**DATA PROVIDED**
= = = = =
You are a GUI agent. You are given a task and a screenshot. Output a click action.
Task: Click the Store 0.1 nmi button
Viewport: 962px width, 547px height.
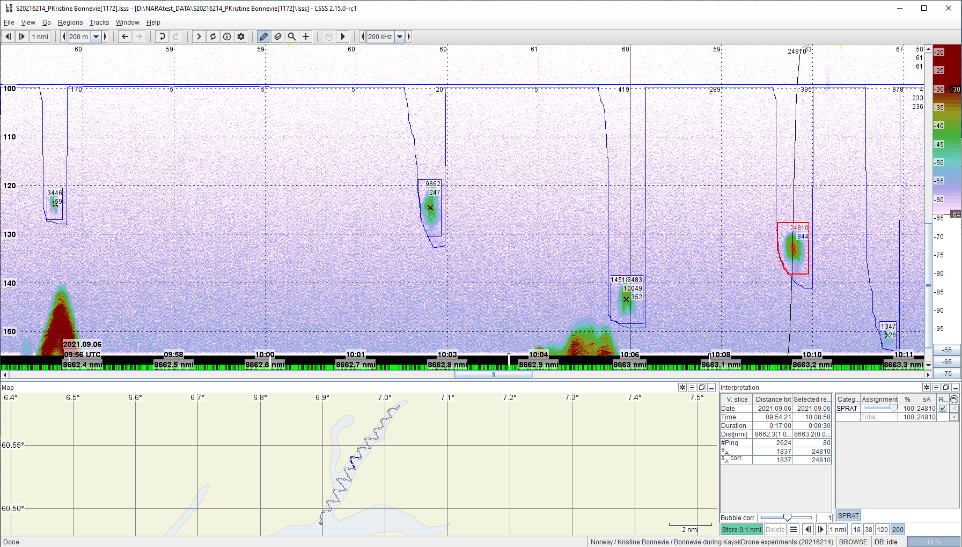(741, 528)
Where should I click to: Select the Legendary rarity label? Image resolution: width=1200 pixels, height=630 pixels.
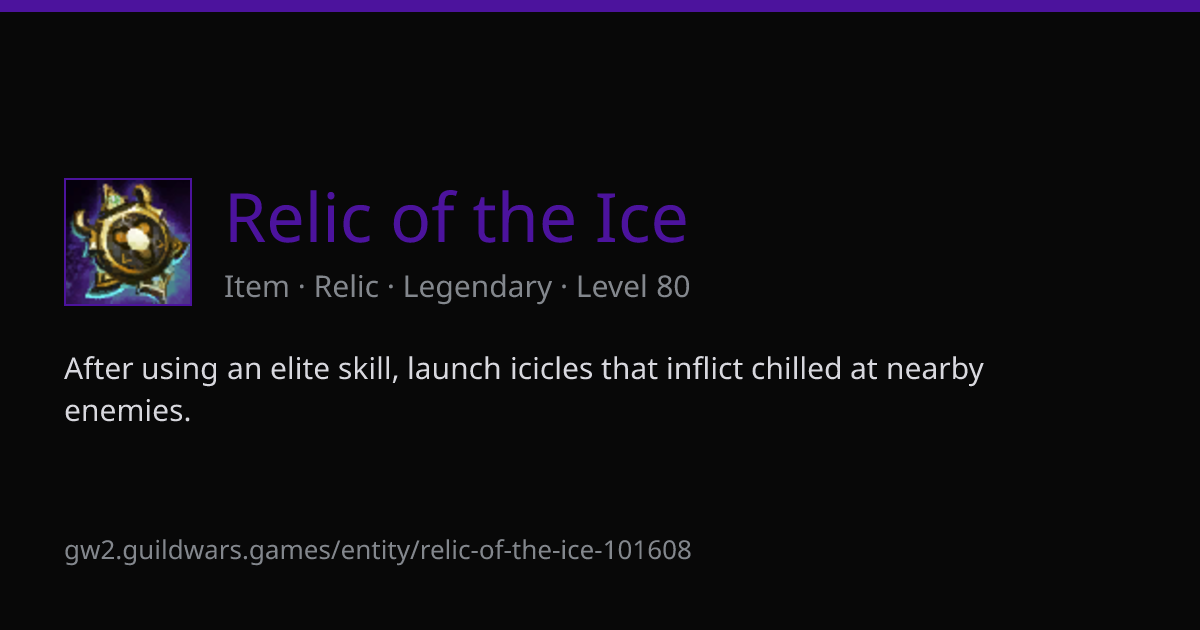point(477,288)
= = = = =
**OBJECTIVE**
Reproduce all of the data above word for word, but leave the pictures out.

**RESULT OF THIS EXERCISE**
You are a GUI agent. You are given a task and a screenshot. Output a click action.
Task: Click the Store 0.1 nmi button
Viewport: 962px width, 547px height.
(741, 528)
Where should I click to: Select the Legendary rarity label? Image resolution: width=1200 pixels, height=630 pixels.
point(477,288)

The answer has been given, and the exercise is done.